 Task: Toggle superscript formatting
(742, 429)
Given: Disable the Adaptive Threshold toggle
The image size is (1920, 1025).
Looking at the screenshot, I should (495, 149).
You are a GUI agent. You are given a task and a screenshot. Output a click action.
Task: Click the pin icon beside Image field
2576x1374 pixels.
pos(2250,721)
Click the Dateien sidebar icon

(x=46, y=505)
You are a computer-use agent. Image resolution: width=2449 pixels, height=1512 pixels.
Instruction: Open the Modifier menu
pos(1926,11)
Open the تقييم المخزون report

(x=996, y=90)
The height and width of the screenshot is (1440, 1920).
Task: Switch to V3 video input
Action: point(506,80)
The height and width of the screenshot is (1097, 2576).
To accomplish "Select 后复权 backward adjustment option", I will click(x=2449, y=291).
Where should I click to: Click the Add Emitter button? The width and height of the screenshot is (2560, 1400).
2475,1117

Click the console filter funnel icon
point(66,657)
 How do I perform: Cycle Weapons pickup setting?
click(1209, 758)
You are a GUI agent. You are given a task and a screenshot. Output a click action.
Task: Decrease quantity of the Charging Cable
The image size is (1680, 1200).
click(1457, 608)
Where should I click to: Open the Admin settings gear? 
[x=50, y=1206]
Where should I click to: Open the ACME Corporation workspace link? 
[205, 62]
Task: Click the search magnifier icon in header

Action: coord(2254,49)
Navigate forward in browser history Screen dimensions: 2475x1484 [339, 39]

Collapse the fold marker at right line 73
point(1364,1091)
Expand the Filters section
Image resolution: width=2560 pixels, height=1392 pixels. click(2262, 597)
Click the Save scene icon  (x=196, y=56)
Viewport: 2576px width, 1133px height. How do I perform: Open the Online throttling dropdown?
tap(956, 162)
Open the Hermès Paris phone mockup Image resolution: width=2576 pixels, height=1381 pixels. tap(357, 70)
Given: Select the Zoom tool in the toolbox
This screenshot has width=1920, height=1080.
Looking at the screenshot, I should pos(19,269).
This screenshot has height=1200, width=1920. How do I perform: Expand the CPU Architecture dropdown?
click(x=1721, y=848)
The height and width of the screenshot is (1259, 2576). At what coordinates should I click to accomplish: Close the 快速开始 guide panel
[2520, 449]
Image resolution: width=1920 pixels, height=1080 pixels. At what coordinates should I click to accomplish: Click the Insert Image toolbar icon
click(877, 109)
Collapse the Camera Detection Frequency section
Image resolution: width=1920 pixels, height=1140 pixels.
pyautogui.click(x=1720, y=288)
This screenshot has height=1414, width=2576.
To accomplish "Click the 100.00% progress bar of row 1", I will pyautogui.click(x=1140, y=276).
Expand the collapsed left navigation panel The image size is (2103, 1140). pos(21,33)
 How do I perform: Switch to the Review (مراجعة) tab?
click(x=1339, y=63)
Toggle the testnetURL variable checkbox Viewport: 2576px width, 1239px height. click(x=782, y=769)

TASK DIRECTIONS:
Write down, word for word, the lines above from the one containing "Where should I click to: Open the ACME" through the one containing "Expand the collapsed", both ends included.

EXERCISE RESULT:
Where should I click to: Open the ACME Corporation workspace link? 
[205, 62]
Task: Click the search magnifier icon in header

Action: coord(2254,49)
Navigate forward in browser history Screen dimensions: 2475x1484 [339, 39]

Collapse the fold marker at right line 73
point(1364,1091)
Expand the Filters section
Image resolution: width=2560 pixels, height=1392 pixels. click(2262, 597)
Click the Save scene icon  (x=196, y=56)
Viewport: 2576px width, 1133px height. How do I perform: Open the Online throttling dropdown?
tap(956, 162)
Open the Hermès Paris phone mockup Image resolution: width=2576 pixels, height=1381 pixels. tap(357, 70)
Given: Select the Zoom tool in the toolbox
This screenshot has width=1920, height=1080.
Looking at the screenshot, I should pos(19,269).
This screenshot has height=1200, width=1920. How do I perform: Expand the CPU Architecture dropdown?
click(x=1721, y=848)
The height and width of the screenshot is (1259, 2576). At what coordinates should I click to accomplish: Close the 快速开始 guide panel
[2520, 449]
Image resolution: width=1920 pixels, height=1080 pixels. At what coordinates should I click to accomplish: Click the Insert Image toolbar icon
click(877, 109)
Collapse the Camera Detection Frequency section
Image resolution: width=1920 pixels, height=1140 pixels.
pyautogui.click(x=1720, y=288)
This screenshot has height=1414, width=2576.
To accomplish "Click the 100.00% progress bar of row 1", I will pyautogui.click(x=1140, y=276).
Expand the collapsed left navigation panel The image size is (2103, 1140). pos(21,33)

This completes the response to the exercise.